Photos : thesportreview.com (creative commons)
Il a été avancé qu'un nouvel entraîneur n'aurait pas été embauché sans discuter de son programme avec le propriétaire, et que ce dernier a forcément connu et approuvé l'intention de remplacer à brève échéance des stars en déclin. Ce n'est pas nécessairement vrai. Ce scénario présume que Villas-Boas n'a pas changé ses plans depuis sa prise de fonction. Pourtant, après quelques semaines d'observation des joueurs, il a très bien pu décider d'accélérer leur inéluctable remplacement. Seuls les membres du club savent ce qu'il en est. Peu importe, d'ailleurs: la question est que le manager doit être capable de prendre des décisions difficiles concernant l'équipe. S'il n'a pas ce droit, ce pas un manager du tout, juste un bouc émissaire.
Le crépuscule des vieux
Rares sont les joueurs capables d'évaluer honnêtement le déclin de leurs forces. Même ceux qui arrivent à reconnaître un creux dans leurs performances vont estimer pouvoir surmonter la difficulté, comme ils y sont à chaque fois parvenus par le passé. Mais lorsqu'il s'agit des effets de l'âge, il n'y a pas de come-back possible. C'est la raison pour laquelle donner le pouvoir aux joueurs est toujours une erreur. Accorder à un joueur – ou plus souvent à un groupe de joueurs, le privilège de décider de qui doit figurer dans l'équipe va provoquer toutes sortes de problèmes. Personne ne peut diriger un club où certains joueurs ne peuvent être écartés – à plus forte raison s'ils décident aussi qui doit toujours jouer. Les conséquences sur l'esprit du groupe ne peuvent être en rien bénéfiques. Et, plus grave encore, si l'objectivité des choix de joueurs est sujette à caution, toutes les décisions managériales le sont également.
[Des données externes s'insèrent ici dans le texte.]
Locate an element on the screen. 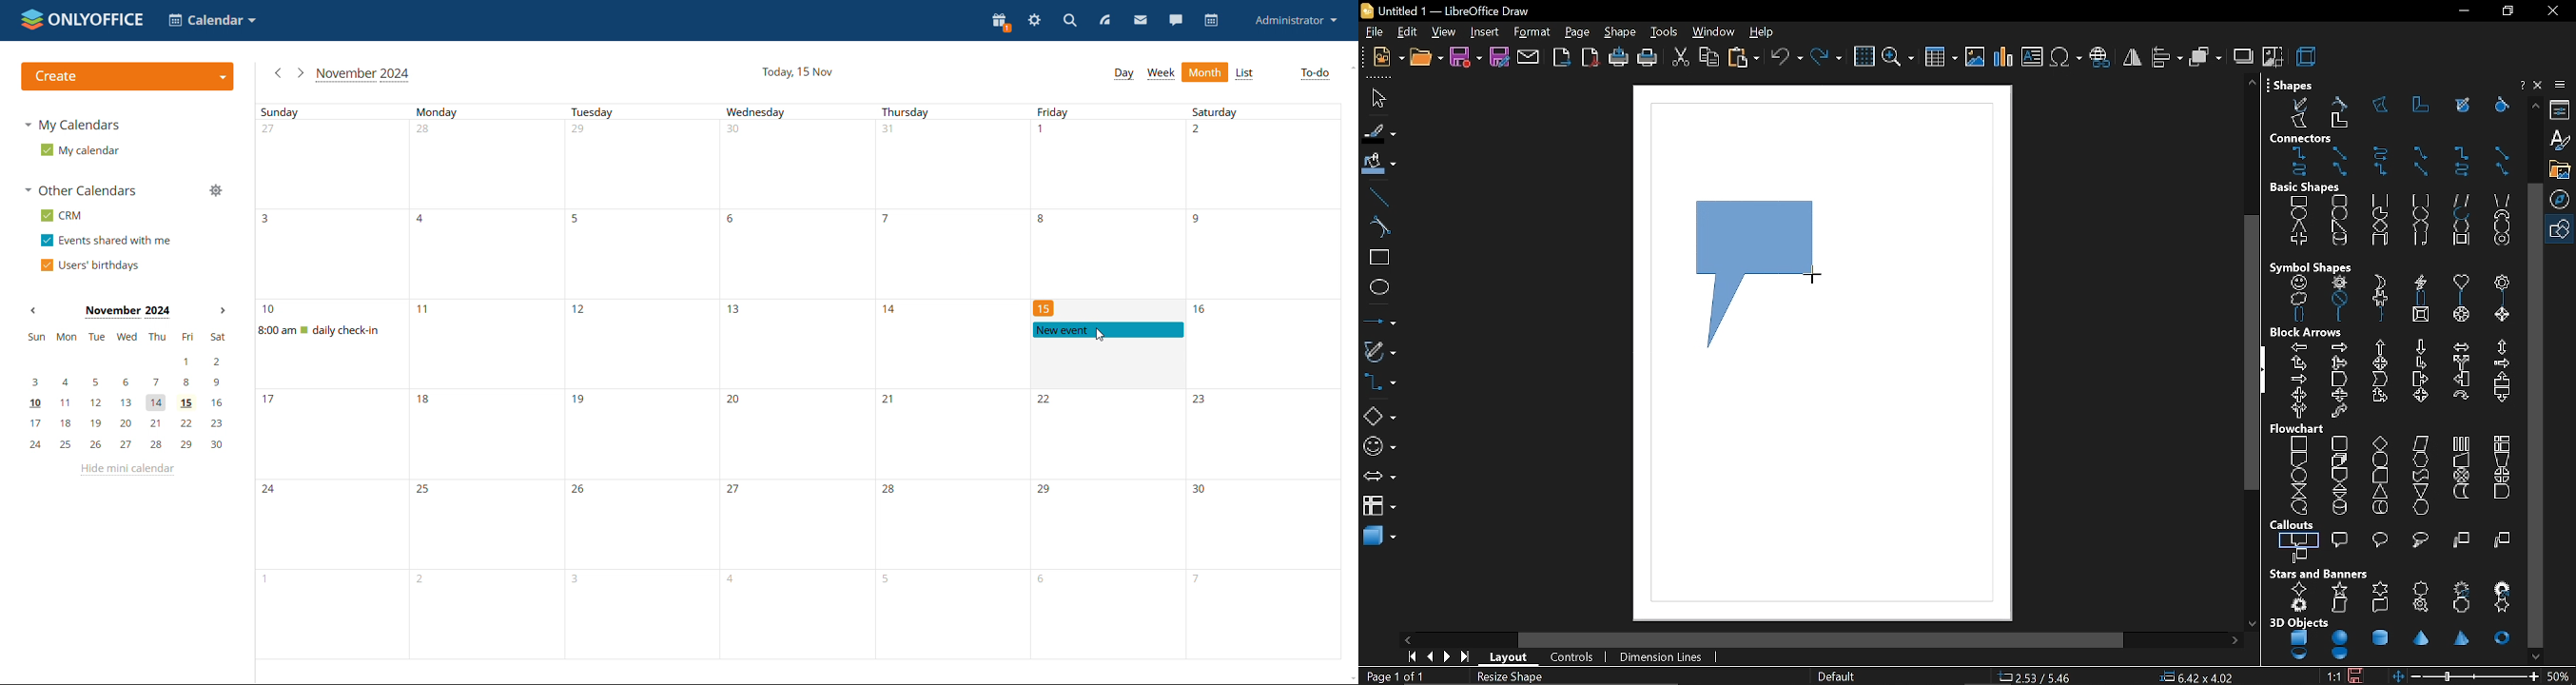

Les exemples de prises de pouvoir des joueurs ne sont pas si rares. À la suite de la relégation de Newcastle, l'entraîneur Chris Hughton a autorisé la création d'un comité de joueurs cadres tels que Kevin Noland et Joey Barton. Ils avaient pour mission de discipliner le vestiaire, théoriquement sans influence sur les feuilles de match. Alors que le groupe s'était soudé pour obtenir une remontée rapide, le nouveau coach Alan Pardew se sentit moins à l'aise avec leur emprise et la plupart des membres du comité furent expédiés ailleurs.
La Coupe du monde 2010 de la France a été marquée par la grève des joueurs en réaction à l'exclusion de Nicolas Anelka. La désintégration qui a suivi donne une idée de la sottise de ce genre d'initiatives, même en tenant compte de la faillite bien documentée du leadership de Raymond Domenech. Lors de la même compétition, John Terry annonça son intention d'obtenir un entretien avec Fabio Capello afin d'appuyer la titularisation de son ami Joe Cole, attendant pour faire machine arrière que l'entretien lui soit refusé.
À Chelsea, Villas-Boas est avantagé par le fait que plusieurs de ses joueurs-clés atteignent ensemble un âge avancé. Cela lui a permis d'entamer le démembrement du grand Chelsea de la dernière décennie. Cependant, même indépendamment de la limite d'âge, un entraîneur devra toujours résister aux désaccords émanant de son groupe. Tout autre façon de procéder serait rendre un mauvais service à un club qui doit espérer être plus grand que n'importe quel groupe de joueurs.